Movie Review: The Boy (2016)
The Boy starts off as seemingly innocent as possible. A young American girl (Greta) is about to start a new job as a nanny in jolly old England. What she doesn’t know is the young boy she is due to care for is actually a life sized doll!
Yep, you heard me. A scary ass life sized pot doll complete with scary eyes, perfect hair and a wardrobe to rival the best of us! The story unfolds that the parents, Mr & Mrs Heelshire, did have a living, breathing son who died over 20 years ago and as a coping mechanism, they got attached to a life sized doll in the young departed boys’ stead.
The Heelshire’s live, as I said in England, in an amazingly sprawling country house. Their daily routines all revolve around caring for the doll child and catering to it’s/his every whim.
Sound strange yet? It should, the Heelshire’s are an old couple now and Mr Heelshire makes his true feelings known to Greta in a quiet setting while emptying the rat traps by admitting that things had gotten out of hand but it would appear to be easier for him to just carry on as is.
Mrs Heelshire on the other hand appears to be 100% convinced that the doll is the embodiment of their son Brahms and sets about explaining his daily routine to Greta. It’s a strict routine which she is adamant is adhered to at all times or Brahms would not like it.
The Heelshire’s set off on their first holiday in decades, much to the apparent delight of Mr Heelshire and so off they go, leaving Greta to care for Brahms. A parting gift from Mrs Heelshire as they leave the house, 2 words.... “I’m Sorry”
With the Heelshire’s gone and Greta seemingly getting paid to stay all alone in a large country house in England doing not very much at all, she quickly chucks the routine to one side, covers the creepy looking doll with a blanket and does what anyone would do in the same situation, drink the rich people’s wine!

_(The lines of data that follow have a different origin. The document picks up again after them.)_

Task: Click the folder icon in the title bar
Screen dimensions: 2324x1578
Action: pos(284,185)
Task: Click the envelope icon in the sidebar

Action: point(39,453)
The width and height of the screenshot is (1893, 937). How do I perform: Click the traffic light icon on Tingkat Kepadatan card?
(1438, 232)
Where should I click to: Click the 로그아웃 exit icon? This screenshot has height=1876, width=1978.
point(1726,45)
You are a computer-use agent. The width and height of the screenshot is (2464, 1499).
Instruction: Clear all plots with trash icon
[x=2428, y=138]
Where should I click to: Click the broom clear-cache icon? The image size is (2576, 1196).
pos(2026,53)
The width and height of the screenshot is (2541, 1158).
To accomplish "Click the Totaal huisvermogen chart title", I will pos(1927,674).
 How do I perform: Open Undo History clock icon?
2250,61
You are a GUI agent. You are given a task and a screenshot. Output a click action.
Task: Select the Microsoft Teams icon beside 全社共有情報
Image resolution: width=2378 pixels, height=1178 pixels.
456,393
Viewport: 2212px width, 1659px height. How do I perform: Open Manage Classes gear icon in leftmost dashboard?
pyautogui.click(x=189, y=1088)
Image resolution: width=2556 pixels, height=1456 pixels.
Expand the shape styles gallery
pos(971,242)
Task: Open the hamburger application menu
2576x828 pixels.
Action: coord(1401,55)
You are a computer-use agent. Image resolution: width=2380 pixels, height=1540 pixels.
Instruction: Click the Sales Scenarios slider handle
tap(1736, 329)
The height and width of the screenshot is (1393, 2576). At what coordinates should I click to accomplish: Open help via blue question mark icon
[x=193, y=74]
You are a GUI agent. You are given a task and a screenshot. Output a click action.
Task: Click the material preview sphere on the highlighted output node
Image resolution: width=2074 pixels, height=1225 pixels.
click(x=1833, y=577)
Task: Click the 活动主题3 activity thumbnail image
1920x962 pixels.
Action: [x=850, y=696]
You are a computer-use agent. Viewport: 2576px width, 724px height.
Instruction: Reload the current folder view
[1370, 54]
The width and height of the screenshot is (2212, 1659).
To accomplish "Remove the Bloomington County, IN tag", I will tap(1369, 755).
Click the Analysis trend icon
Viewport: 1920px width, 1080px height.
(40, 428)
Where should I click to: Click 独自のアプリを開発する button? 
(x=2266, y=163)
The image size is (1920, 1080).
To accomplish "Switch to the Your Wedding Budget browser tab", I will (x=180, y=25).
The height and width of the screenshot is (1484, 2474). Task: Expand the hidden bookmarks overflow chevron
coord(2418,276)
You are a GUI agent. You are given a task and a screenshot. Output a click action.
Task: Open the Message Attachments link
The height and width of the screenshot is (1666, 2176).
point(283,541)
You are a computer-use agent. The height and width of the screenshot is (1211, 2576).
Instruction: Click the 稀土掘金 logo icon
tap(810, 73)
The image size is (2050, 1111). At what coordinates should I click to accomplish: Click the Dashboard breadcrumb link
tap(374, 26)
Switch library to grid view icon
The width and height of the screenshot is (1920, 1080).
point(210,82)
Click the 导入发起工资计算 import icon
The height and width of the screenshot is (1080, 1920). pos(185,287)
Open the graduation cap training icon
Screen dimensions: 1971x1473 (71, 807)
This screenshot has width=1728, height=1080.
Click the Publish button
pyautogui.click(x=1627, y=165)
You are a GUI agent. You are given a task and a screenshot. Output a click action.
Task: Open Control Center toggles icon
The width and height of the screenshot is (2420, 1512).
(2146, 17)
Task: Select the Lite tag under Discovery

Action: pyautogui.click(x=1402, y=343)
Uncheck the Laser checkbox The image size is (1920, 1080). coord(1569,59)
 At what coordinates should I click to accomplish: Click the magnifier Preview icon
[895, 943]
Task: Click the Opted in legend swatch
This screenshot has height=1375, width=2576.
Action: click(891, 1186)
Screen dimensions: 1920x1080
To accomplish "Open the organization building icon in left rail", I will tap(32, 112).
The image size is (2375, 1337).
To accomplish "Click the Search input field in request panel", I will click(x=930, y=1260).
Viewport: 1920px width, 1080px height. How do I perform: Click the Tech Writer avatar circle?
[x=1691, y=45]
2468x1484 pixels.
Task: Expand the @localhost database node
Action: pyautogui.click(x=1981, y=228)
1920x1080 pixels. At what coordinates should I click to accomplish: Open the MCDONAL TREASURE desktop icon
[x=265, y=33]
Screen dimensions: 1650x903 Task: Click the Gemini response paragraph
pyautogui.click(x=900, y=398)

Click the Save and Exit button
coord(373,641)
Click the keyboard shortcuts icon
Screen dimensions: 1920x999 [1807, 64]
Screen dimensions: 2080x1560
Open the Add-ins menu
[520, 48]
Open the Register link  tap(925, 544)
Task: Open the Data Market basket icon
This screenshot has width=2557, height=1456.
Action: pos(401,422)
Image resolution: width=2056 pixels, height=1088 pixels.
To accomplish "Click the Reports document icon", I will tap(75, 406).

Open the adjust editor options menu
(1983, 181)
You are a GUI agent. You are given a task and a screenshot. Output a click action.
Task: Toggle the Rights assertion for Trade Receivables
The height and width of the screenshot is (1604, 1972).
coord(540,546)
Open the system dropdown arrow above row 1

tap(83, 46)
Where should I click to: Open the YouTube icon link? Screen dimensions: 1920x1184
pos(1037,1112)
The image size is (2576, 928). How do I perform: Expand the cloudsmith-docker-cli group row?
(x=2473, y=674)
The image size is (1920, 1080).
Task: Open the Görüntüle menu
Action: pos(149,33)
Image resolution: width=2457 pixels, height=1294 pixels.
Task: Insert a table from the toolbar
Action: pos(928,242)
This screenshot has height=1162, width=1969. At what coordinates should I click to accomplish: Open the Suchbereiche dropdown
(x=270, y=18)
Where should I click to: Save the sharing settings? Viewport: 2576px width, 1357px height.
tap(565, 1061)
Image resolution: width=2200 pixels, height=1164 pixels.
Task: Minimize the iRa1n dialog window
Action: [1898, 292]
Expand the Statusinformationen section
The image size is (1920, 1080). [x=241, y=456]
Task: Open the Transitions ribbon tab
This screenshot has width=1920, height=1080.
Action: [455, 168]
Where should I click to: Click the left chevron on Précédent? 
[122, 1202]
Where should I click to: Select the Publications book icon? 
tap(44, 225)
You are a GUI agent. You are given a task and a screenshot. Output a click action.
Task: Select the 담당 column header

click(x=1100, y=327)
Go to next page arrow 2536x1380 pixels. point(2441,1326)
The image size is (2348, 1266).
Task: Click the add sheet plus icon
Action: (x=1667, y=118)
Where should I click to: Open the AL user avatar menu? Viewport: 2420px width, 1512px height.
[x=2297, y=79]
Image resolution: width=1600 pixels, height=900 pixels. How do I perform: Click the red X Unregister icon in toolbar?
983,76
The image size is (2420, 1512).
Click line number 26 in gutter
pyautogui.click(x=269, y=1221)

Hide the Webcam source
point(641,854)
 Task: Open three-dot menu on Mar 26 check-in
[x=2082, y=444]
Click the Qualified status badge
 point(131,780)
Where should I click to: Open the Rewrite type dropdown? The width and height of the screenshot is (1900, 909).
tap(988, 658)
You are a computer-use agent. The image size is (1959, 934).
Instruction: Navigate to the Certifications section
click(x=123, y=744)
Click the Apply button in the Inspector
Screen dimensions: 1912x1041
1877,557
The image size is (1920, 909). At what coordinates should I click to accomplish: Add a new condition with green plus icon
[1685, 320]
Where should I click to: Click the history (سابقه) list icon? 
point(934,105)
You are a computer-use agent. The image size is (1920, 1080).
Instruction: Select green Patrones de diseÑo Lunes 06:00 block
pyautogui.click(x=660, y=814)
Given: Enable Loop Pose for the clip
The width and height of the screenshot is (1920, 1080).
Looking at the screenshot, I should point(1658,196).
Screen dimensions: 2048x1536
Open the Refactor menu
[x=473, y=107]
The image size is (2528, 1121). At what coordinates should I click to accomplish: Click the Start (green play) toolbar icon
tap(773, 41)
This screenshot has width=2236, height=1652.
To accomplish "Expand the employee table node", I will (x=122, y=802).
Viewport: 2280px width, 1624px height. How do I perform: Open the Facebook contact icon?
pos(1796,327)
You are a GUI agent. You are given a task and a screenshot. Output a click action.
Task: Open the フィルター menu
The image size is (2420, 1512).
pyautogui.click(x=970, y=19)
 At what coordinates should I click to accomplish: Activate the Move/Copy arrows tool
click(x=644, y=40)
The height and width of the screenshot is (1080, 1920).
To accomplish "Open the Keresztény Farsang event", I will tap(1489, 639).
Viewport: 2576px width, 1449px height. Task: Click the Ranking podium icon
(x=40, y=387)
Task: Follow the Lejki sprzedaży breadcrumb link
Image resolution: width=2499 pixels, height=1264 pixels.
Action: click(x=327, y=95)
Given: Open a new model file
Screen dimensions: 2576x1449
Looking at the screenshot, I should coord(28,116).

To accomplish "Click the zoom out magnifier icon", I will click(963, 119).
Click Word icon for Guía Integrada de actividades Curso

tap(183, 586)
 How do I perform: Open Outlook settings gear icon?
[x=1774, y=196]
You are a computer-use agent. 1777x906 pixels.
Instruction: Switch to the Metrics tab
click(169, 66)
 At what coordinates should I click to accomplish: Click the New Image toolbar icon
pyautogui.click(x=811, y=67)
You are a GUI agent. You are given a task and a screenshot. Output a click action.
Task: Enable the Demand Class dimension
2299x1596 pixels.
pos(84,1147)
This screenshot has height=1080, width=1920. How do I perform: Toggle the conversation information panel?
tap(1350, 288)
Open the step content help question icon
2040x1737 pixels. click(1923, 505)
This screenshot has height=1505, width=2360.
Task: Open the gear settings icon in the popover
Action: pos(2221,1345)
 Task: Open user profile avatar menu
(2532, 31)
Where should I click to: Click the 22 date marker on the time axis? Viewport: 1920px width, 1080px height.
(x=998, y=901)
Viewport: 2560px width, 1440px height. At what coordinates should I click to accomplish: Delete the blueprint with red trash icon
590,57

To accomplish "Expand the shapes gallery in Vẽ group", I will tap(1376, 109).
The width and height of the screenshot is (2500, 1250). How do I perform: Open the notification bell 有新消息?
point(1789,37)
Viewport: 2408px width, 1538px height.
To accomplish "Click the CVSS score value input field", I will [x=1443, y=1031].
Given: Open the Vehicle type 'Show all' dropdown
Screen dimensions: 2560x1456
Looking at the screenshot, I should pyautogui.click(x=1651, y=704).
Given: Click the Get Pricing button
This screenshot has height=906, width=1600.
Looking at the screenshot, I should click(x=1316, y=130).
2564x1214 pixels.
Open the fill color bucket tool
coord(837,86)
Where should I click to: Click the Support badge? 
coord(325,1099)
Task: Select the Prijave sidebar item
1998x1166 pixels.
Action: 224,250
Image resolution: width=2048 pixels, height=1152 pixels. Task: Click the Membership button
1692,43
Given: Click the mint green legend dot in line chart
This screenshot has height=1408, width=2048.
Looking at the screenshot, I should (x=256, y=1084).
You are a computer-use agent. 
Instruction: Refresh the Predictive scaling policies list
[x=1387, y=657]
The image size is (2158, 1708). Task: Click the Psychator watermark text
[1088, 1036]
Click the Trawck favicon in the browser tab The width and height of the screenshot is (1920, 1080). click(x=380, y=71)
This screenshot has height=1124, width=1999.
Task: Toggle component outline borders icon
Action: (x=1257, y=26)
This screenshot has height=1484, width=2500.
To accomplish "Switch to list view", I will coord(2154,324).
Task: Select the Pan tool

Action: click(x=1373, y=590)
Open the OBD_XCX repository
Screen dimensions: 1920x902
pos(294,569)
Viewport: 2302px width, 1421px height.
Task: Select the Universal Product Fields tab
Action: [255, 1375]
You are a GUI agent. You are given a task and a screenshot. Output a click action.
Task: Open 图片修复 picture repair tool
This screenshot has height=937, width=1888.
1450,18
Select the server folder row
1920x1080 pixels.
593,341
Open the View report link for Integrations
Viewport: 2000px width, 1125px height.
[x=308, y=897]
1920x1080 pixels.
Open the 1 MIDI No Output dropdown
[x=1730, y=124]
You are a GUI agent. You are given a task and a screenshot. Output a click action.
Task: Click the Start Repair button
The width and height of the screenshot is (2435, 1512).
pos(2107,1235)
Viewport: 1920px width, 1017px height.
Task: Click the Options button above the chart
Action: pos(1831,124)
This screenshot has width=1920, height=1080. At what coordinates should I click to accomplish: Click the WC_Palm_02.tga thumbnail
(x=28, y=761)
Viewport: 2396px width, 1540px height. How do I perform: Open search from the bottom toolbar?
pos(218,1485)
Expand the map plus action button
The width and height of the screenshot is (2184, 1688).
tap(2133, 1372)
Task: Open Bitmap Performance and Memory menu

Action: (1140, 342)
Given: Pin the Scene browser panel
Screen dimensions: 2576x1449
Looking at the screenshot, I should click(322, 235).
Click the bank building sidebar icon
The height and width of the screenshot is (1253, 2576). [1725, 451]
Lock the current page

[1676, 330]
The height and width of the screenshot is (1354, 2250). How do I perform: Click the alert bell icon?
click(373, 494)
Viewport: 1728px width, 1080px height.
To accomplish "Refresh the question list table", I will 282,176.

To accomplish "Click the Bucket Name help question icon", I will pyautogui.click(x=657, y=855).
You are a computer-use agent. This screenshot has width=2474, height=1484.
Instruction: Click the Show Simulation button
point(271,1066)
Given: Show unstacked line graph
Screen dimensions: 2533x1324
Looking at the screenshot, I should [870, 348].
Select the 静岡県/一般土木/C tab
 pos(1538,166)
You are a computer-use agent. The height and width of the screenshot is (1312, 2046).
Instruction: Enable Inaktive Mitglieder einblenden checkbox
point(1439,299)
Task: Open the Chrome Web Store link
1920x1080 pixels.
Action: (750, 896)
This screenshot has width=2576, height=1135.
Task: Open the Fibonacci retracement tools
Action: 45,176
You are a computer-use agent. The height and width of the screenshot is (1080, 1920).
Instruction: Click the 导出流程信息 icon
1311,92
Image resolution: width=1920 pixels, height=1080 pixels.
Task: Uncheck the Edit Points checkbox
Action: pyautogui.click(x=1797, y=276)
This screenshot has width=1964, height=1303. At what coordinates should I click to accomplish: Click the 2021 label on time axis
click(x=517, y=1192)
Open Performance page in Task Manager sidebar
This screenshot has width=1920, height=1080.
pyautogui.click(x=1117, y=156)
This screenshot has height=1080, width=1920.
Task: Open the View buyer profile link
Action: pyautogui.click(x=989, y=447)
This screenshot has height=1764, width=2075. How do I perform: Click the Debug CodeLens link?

The introduction of Malcolm, the local shop keeper who delivers the weekly groceries to the house, sets up a bit of a love interest and a slight distraction from the edgy and chilling child/doll minding.
As the story progresses we learn a lot about why Greta took up this position, a job so far from home and even more about the tragic story surrounding Brahms’ death, the real one, not the doll variety.
Directed by William Brent Bell who has some pedigree within the walls of this blog having also directed The Devil Within and Stay Alive, The Boy plays out like many psychological thrillers with a few jump scares along the way. Couple that with a very creepy looking pot doll and we have a film that is well worth the 1 hour, 37 minute run time.
At first glance, The Boy suffers from not really knowing it’s true identity, a few twists take the story and the film itself off on a few tangents but when you sit down after the credits have rolled and dissect it for all that it is, The Boy is a very clever film that does not pretend to be anything other than what it is.
And what it is, is an enjoyable, slow burner of a move which is very well written, directed and acted. Props go out to the main cast of two, Lauren Cohen as Greta the nanny and Rupert Evans as Malcolm because for the majority of the film, it is only these two faces we see... Besides the doll!
I would fully recommend this film to anyone looking for an easy to watch horror mystery on a Random Saturday night, you will hopefully not be disappointed.